▶ **Aim of the task**
Turn the part of the listing that starts at the line containing "Open the IDE settings gear" and ends after the line containing "click(1272, 16)" into a numbered list, skipping blank lines. Leave the pictures out.

▶ **Excerpted records**
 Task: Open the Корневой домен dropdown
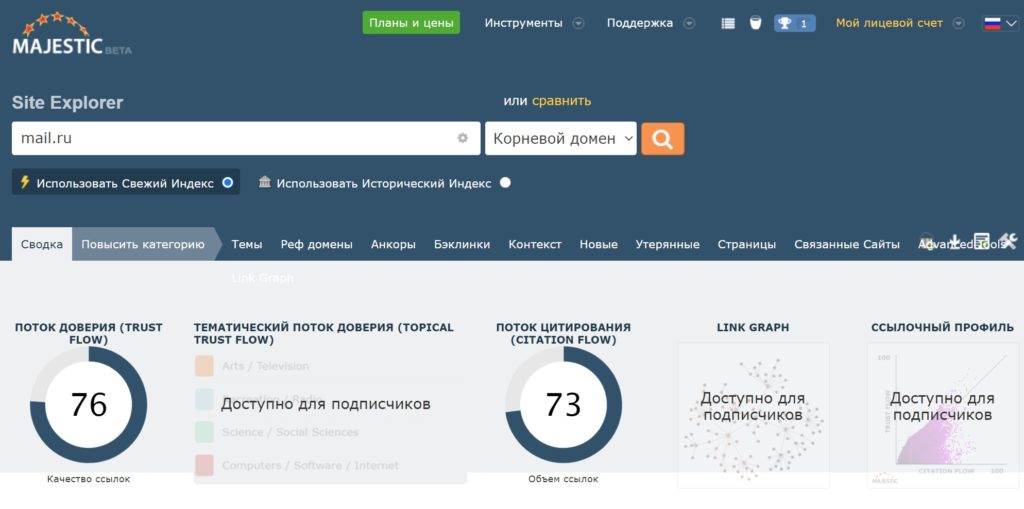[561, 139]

--

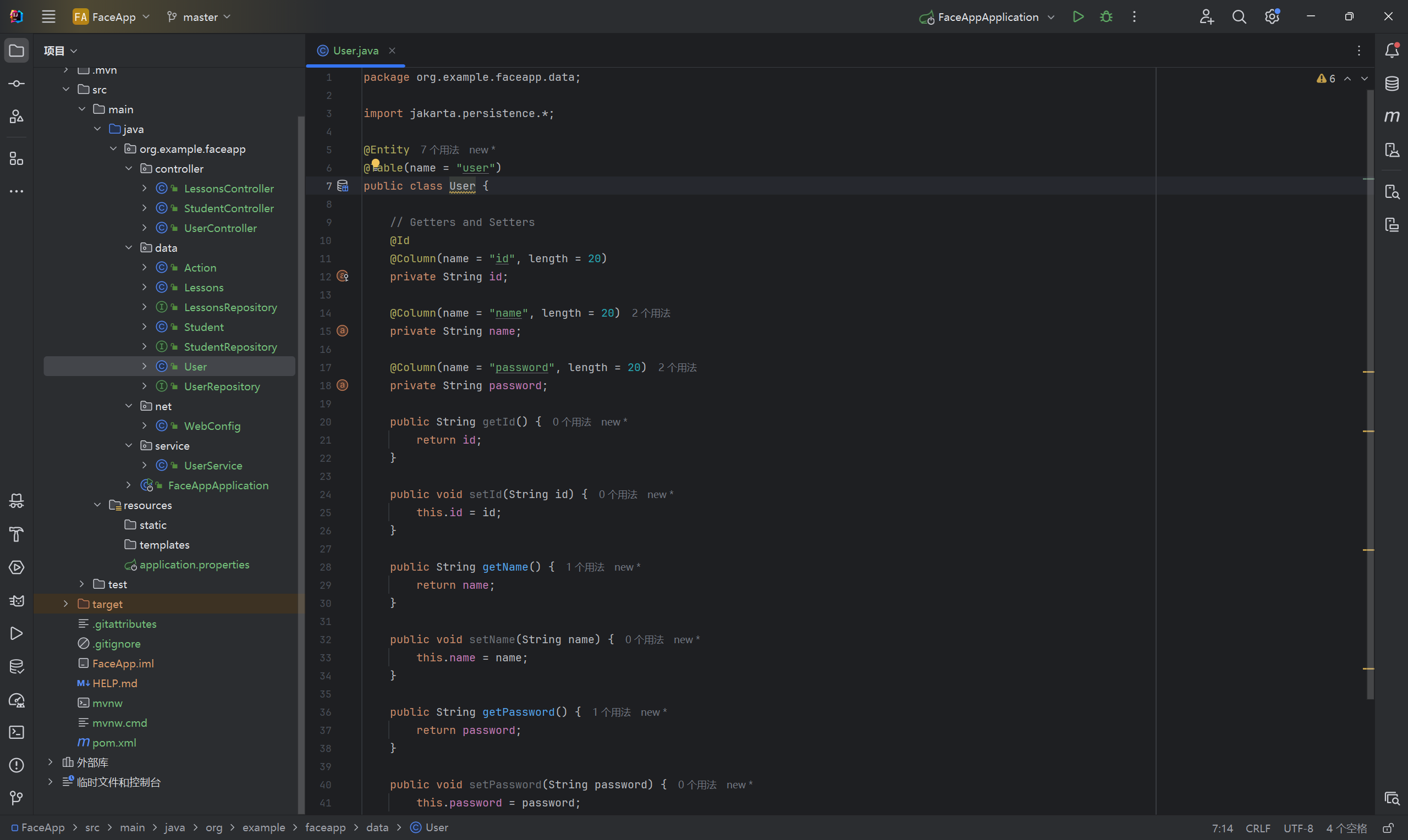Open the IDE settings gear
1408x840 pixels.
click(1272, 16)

▶ **Solution for this problem**
1. Open the IDE settings gear
2. 1408x840 pixels.
3. click(1272, 16)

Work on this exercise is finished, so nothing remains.